Amazingly, the same police departments that now ban the use of Tasers on their own rank and file continue to use them on their citizenry -- sometimes with fatal consequences.
Consider the conditions under which the Tasers' shocks are administered to officers as compared with their use on the public. As part of the Taser training process it is routine for officers in most departments to undergo a one-second blast from the weapon to better understand its debilitating impact before using it on a citizen. This blast is administered in a tightly controlled setting, with the officer standing on a mat while being spotted by two fellow officers.
Despite these precautions, the Taser proved too dangerous to continue to use on officers. No such precautions are taken when a citizen is the one being zapped.
The Mountain View Police Department, as well as others in the Bay Area, continues to subject its officers to these Taser demonstrations, although the practice is now voluntary. It is easy to imagine that, once an officer is injured during one of these training sessions, Mountain View will quickly join those other departments in banning their use on fellow officers.
On the streets, when a citizen is shot with a Taser, the blast lasts for five seconds instead of one, and can be administered multiple times. In the last year alone we have seen 15 people in Northern California die after being shot with Tasers, many of them after receiving multiple five-second blasts. Of course the officers have no idea what vulnerabilities a citizen may have to the weapons before they inflict their 50,000-volt blast.
Too often we are seeing individuals hit by Tasers for the most innocuous of offenses before other truly non-lethal methods -- like crisis intervention or conflict resolution -- are even considered.
It is time we act responsibly as a community and ban Tasers in Mountain View, or at a minimum demand a moratorium on their use until adequate independent testing has been conducted to determine whether this weapon can ever be used in a truly safe and humane fashion.
Given that there have been more than 160 deaths by Tasers in the United States since 1999, nearly half of them in the last two years, once the testing has been completed an outright ban on Tasers is likely to be the only reasonable solution -- absent an unbending rule that they only be used as an alternative to deadly force.

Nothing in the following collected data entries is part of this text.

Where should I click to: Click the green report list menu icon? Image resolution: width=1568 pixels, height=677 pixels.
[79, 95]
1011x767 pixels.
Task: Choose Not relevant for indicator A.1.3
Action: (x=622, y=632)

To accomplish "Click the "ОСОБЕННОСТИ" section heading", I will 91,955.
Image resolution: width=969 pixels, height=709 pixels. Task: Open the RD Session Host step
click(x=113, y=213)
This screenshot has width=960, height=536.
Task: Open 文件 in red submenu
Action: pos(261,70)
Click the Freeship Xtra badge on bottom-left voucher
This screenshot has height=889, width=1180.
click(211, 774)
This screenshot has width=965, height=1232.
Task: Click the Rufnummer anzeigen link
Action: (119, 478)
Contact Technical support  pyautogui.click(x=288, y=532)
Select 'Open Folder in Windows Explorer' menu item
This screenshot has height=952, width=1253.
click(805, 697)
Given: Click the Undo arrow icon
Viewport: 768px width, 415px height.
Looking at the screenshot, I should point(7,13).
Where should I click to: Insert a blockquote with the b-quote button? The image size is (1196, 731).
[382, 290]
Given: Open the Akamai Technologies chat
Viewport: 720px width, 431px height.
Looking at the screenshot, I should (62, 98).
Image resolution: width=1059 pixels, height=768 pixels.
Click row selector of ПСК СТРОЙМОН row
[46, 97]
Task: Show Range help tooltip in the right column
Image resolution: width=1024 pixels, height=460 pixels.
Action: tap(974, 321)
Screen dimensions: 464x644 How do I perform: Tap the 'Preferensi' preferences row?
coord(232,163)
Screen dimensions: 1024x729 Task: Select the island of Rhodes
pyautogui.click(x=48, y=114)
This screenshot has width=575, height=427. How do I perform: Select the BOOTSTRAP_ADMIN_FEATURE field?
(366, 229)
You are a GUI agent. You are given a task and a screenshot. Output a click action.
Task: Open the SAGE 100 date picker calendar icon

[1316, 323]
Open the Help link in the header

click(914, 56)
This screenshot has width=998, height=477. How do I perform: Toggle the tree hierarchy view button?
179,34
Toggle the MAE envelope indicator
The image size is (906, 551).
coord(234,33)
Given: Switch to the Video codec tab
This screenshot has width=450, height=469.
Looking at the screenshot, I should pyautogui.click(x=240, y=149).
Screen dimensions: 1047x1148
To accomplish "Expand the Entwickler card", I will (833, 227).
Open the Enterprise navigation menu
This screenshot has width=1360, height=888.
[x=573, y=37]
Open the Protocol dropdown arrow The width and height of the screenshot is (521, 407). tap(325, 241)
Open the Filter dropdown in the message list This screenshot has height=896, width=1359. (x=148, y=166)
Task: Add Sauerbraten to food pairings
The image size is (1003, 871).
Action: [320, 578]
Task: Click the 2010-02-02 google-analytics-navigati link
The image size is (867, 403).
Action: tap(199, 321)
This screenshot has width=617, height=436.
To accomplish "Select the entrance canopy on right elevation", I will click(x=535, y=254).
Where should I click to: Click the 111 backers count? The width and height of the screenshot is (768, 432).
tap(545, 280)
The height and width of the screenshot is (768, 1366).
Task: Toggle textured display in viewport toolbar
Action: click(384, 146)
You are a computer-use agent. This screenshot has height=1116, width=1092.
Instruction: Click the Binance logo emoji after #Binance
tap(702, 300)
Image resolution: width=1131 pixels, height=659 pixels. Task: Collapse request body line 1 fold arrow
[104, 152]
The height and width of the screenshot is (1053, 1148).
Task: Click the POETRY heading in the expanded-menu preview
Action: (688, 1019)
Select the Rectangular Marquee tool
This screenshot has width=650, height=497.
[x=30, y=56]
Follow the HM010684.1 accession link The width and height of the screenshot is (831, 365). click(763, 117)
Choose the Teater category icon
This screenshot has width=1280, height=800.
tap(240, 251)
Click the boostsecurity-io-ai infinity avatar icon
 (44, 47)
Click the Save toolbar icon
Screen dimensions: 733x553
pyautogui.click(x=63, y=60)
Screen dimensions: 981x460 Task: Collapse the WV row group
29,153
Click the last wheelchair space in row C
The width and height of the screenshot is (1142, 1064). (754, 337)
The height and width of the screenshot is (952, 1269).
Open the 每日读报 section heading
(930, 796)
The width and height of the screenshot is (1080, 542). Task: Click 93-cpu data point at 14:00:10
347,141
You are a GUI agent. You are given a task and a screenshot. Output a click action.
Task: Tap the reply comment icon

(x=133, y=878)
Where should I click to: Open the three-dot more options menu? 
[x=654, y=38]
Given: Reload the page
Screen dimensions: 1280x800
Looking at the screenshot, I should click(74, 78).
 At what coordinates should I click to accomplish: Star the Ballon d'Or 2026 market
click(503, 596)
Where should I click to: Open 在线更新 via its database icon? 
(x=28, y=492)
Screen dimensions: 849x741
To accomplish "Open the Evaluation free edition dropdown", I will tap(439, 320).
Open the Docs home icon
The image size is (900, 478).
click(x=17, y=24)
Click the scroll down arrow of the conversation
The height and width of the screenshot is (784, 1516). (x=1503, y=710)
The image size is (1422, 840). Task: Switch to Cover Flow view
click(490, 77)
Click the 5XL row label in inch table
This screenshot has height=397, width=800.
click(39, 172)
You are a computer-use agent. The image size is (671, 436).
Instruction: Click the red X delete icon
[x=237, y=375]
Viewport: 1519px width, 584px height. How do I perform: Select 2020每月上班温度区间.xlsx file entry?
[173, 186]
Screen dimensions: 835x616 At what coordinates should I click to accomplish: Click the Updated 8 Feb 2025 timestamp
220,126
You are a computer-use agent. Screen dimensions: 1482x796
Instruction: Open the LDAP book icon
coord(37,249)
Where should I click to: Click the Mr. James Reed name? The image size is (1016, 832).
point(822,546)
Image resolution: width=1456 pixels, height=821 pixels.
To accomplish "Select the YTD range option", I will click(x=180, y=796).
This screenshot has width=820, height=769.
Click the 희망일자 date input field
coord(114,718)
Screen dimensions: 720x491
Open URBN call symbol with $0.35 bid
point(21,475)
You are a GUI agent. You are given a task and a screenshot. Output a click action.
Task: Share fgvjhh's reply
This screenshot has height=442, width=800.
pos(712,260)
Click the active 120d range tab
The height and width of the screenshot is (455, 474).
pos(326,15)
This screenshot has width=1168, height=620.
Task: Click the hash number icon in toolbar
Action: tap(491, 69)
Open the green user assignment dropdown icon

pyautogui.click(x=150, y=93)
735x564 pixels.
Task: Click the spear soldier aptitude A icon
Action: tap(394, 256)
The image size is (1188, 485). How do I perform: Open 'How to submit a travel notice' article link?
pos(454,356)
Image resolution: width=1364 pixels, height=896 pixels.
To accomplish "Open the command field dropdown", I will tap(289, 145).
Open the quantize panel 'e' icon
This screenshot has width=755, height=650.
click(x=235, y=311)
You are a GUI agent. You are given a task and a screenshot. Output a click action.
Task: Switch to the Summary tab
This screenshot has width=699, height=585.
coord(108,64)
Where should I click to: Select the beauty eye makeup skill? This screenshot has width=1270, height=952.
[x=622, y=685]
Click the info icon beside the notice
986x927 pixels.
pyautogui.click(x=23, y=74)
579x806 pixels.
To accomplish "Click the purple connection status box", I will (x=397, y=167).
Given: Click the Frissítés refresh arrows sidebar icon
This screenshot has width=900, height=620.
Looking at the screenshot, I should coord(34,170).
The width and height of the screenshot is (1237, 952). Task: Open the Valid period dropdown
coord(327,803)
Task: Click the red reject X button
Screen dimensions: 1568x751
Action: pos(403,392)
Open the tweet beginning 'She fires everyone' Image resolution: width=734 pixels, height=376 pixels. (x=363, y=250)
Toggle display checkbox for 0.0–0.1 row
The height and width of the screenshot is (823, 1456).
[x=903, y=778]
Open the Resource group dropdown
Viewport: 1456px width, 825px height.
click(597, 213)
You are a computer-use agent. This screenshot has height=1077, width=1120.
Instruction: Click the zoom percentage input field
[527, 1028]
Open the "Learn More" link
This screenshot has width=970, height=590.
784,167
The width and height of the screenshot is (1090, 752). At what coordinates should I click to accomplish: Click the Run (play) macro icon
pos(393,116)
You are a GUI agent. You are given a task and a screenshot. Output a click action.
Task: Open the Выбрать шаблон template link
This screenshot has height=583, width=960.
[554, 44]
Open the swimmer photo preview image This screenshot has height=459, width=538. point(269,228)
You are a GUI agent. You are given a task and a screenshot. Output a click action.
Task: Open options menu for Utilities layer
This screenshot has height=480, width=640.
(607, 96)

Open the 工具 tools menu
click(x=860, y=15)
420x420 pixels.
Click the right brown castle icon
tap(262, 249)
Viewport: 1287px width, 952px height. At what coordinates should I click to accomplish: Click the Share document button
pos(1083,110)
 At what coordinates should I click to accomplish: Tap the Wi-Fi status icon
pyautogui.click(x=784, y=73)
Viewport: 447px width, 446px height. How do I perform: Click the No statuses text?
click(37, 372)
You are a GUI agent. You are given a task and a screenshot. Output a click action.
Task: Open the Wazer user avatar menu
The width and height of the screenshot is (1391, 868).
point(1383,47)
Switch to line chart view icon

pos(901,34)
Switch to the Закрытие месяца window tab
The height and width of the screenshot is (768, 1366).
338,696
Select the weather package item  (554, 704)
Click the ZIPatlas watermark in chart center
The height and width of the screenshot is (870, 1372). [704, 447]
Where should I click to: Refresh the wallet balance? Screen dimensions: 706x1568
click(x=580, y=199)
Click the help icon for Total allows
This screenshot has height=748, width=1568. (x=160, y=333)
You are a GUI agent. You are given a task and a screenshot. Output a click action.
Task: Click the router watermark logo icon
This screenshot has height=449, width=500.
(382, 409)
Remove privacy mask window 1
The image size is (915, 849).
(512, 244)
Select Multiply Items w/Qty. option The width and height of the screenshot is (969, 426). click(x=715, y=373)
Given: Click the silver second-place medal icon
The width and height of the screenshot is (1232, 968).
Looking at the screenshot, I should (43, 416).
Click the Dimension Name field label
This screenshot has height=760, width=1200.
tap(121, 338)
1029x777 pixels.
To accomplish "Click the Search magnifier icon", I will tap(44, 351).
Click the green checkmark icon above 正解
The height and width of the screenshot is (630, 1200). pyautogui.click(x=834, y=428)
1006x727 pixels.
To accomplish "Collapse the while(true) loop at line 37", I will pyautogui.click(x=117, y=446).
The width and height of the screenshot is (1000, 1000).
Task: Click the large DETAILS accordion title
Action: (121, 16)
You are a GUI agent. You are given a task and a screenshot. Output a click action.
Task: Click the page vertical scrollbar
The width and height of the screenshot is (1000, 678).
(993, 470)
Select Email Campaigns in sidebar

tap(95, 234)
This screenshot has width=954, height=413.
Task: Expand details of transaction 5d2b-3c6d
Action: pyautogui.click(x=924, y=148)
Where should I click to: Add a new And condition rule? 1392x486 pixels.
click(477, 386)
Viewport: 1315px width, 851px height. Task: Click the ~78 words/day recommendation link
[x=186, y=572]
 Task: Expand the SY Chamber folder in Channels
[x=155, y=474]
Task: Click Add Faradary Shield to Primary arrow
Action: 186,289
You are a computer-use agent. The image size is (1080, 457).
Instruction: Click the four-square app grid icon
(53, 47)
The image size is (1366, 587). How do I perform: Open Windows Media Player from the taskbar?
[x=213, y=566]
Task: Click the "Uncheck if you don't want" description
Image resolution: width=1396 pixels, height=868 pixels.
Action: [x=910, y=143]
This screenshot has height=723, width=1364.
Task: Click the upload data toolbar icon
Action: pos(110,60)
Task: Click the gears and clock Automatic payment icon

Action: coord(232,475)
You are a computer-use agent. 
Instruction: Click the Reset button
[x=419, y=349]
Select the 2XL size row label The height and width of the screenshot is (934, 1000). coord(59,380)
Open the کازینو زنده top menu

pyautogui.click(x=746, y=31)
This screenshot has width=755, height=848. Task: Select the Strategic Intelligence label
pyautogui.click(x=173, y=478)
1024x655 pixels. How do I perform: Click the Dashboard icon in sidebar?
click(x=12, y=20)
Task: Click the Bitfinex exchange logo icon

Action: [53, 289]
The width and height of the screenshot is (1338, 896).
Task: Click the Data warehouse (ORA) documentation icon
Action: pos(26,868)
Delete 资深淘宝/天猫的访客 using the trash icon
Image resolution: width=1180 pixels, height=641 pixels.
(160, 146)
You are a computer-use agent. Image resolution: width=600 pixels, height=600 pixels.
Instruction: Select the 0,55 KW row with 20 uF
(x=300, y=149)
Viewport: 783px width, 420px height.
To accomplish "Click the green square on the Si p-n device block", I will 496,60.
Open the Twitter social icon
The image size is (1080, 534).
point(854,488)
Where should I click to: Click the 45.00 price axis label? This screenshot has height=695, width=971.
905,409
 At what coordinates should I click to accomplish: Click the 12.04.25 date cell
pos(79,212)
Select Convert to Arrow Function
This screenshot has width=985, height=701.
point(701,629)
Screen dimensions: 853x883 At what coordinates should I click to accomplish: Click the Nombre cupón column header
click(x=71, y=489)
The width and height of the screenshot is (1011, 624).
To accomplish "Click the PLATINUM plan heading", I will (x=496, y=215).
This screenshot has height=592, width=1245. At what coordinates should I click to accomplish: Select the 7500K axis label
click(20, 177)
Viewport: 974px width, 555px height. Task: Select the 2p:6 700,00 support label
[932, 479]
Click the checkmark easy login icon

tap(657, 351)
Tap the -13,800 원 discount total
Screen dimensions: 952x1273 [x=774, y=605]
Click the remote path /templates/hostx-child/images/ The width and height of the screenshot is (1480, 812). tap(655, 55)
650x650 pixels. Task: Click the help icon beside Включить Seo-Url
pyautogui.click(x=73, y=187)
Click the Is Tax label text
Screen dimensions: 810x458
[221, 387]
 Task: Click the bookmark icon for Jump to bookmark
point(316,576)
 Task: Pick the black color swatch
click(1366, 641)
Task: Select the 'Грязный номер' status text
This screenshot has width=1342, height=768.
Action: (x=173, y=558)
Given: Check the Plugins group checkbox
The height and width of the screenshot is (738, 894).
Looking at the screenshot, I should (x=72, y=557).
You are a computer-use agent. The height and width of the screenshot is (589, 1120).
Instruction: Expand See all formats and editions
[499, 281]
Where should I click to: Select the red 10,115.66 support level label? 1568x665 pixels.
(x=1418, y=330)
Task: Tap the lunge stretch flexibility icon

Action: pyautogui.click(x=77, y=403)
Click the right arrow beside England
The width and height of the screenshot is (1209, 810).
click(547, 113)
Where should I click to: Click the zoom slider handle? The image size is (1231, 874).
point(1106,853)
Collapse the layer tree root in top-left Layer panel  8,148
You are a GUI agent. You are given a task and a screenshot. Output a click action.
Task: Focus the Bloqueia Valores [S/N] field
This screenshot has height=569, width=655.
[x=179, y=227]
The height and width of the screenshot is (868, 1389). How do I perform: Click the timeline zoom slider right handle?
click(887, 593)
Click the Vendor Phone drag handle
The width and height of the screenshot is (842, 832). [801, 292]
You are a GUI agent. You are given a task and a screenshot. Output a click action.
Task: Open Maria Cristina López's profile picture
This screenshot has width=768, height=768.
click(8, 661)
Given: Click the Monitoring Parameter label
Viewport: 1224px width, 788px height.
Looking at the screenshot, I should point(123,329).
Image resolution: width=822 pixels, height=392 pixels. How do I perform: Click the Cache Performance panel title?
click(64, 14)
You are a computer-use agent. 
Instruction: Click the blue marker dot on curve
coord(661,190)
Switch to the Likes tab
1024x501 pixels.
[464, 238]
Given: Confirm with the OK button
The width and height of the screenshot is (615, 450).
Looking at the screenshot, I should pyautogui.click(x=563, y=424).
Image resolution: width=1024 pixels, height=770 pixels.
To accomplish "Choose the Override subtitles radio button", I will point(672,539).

But given the fact that police are trained to use a gun when the suspect has a gun or a knife in close proximity, and given that Tasers only incapacitate their target 75 percent of the time, the likelihood that Tasers will ever be used as an alternative to deadly force is zero.If Tasers are not safe to use on police in tightly controlled circumstances, then certainly they're not safe to use on our citizens on the streets of Mountain View.